TASK ITEM => Start to finish, return the listing below exactly, pictures excluded.

RECORDED INFORMATION =>
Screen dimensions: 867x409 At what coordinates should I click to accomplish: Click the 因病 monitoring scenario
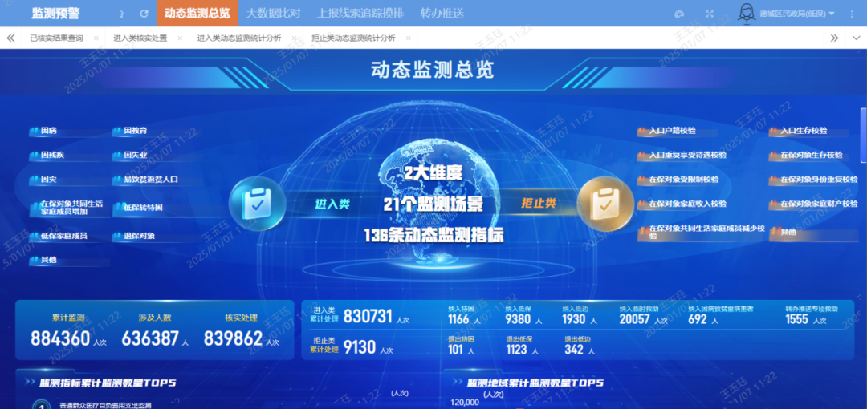tap(48, 131)
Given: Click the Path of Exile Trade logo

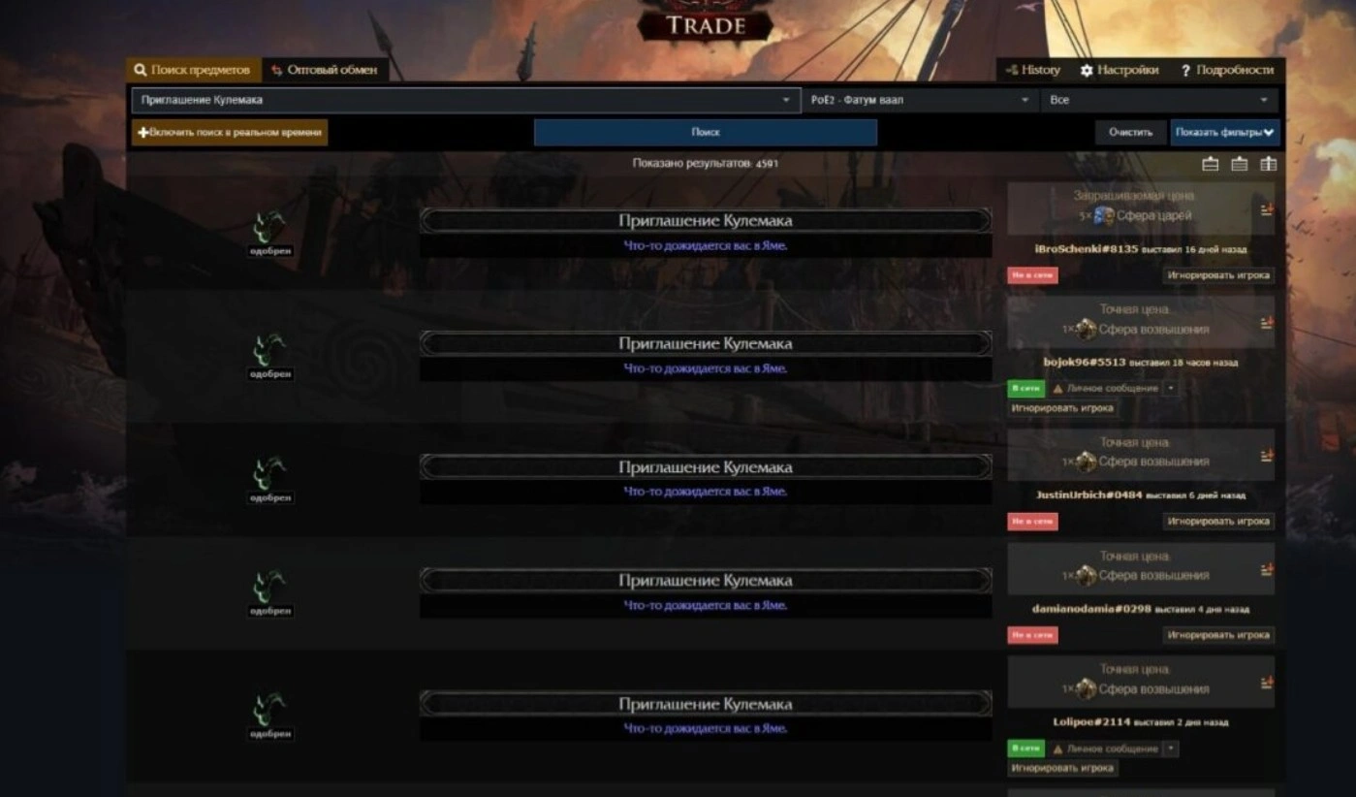Looking at the screenshot, I should tap(705, 20).
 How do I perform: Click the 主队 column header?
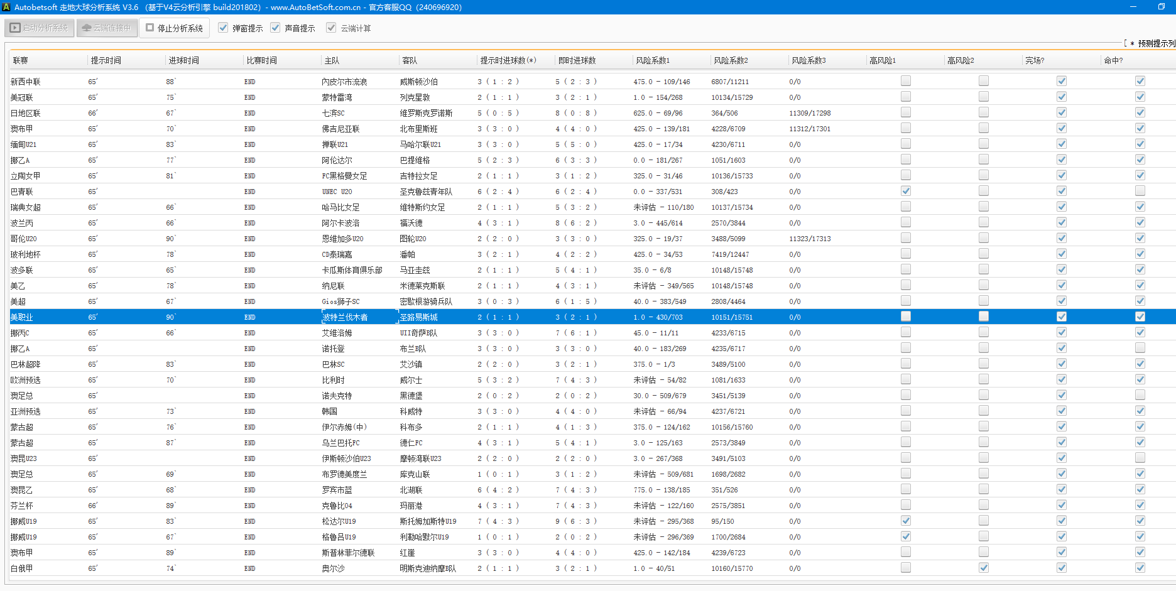coord(332,60)
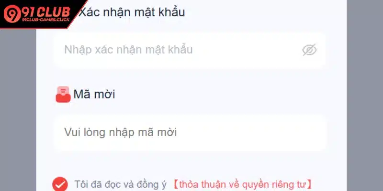Image resolution: width=383 pixels, height=191 pixels.
Task: Focus the Vui lòng nhập mã mời field
Action: (x=190, y=133)
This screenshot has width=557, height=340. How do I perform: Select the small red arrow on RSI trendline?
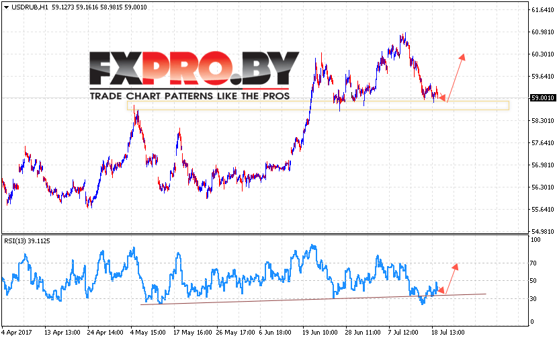pyautogui.click(x=441, y=290)
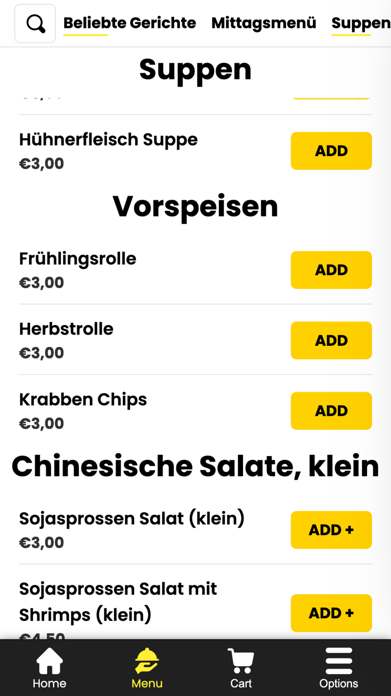
Task: Select the Vorspeisen section heading
Action: tap(196, 206)

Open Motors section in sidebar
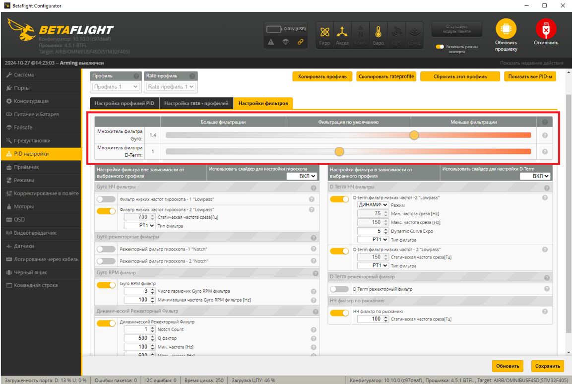(x=24, y=206)
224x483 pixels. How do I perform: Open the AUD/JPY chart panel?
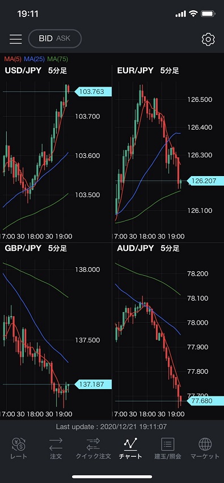point(168,331)
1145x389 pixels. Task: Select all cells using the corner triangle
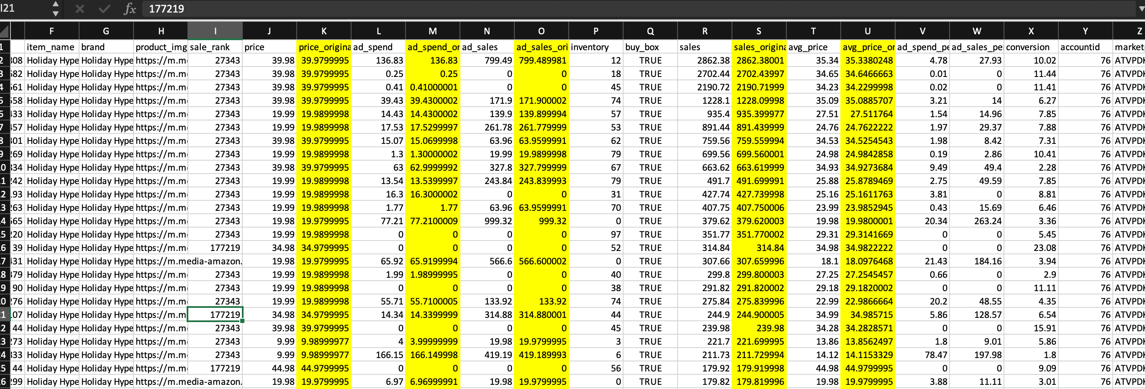(5, 32)
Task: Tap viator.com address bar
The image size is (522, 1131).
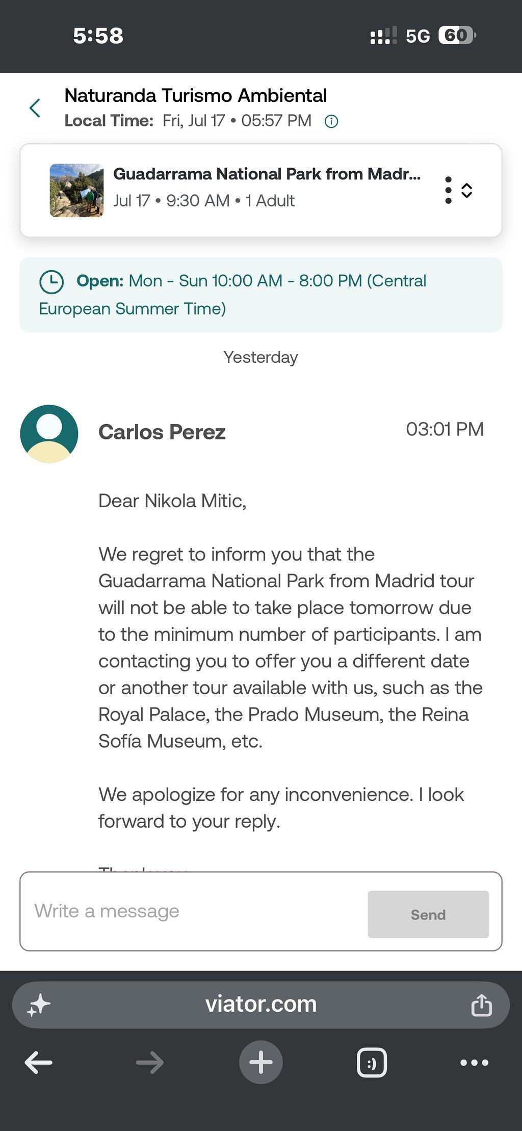Action: coord(261,1005)
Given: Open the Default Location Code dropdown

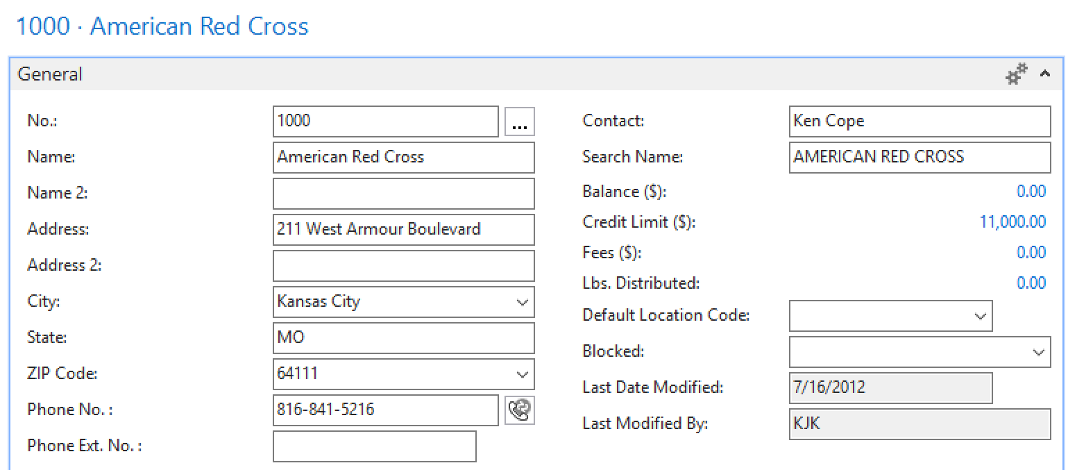Looking at the screenshot, I should (980, 316).
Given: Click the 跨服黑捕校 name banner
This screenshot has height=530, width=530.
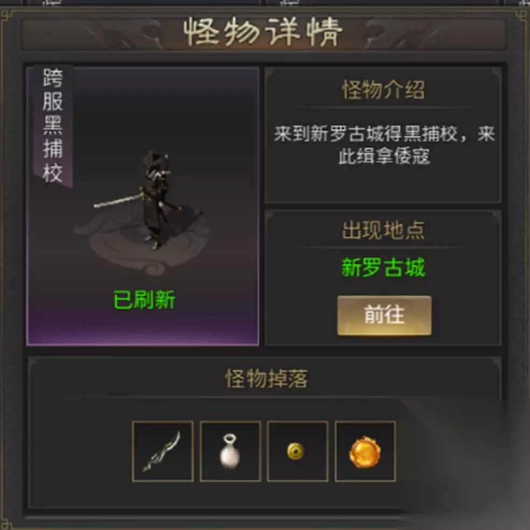Looking at the screenshot, I should point(53,125).
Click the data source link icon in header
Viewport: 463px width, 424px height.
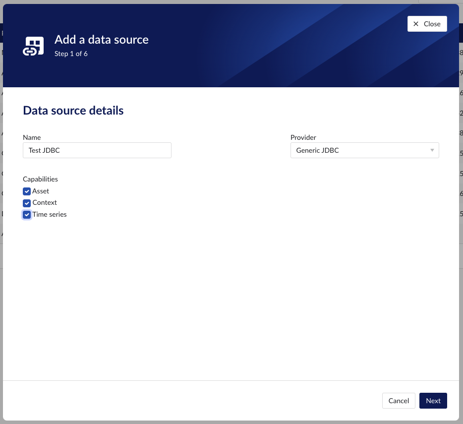34,46
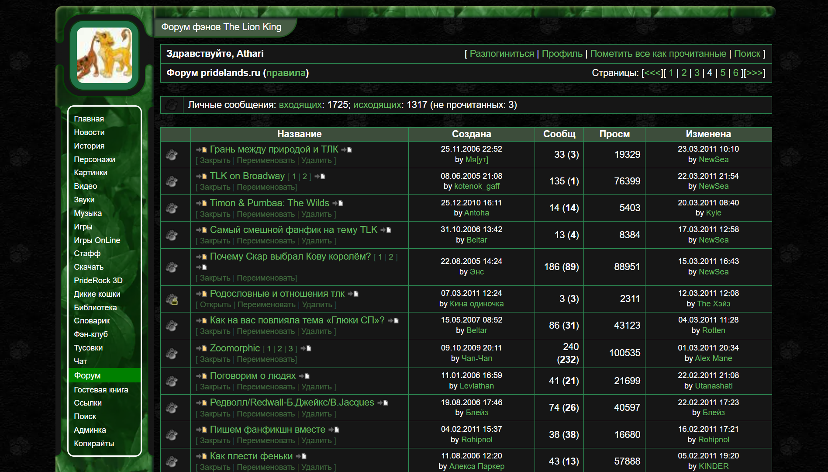Screen dimensions: 828x472
Task: Click the last-post arrow icon after Как плести феньки
Action: [301, 456]
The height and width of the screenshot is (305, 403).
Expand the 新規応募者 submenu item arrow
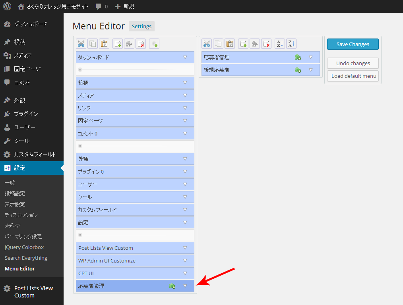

THE COMPLETED TASK =>
Screen dimensions: 867x409 At what coordinates should I click to accomplish: Click the 因病 monitoring scenario
tap(48, 131)
Given: Click the Path of Exile Trade logo

Looking at the screenshot, I should tap(705, 20).
 How do I perform: Click the 主队 column header?
coord(332,60)
Image resolution: width=383 pixels, height=191 pixels.
Task: Focus the Vui lòng nhập mã mời field
Action: (x=190, y=133)
This screenshot has width=557, height=340. How do I perform: Select the small red arrow on RSI trendline?
pyautogui.click(x=441, y=290)
Task: Select the Vorspeisen section heading
Action: tap(196, 206)

Open Motors section in sidebar
(x=24, y=206)
224x483 pixels. How do I perform: Open the AUD/JPY chart panel?
point(168,331)
1145x389 pixels. Task: Select all cells using the corner triangle
(5, 32)
Task: Tap viator.com address bar
The image size is (522, 1131).
Action: coord(261,1005)
Given: Open the Default Location Code dropdown

Looking at the screenshot, I should (980, 316).
Given: Click the 跨服黑捕校 name banner
This screenshot has height=530, width=530.
Looking at the screenshot, I should point(53,125).
Click the data source link icon in header
Viewport: 463px width, 424px height.
34,46
Screen dimensions: 828x472
Task: Click the last-post arrow icon after Как плести феньки
Action: [301, 456]
The height and width of the screenshot is (305, 403).
Expand the 新規応募者 submenu item arrow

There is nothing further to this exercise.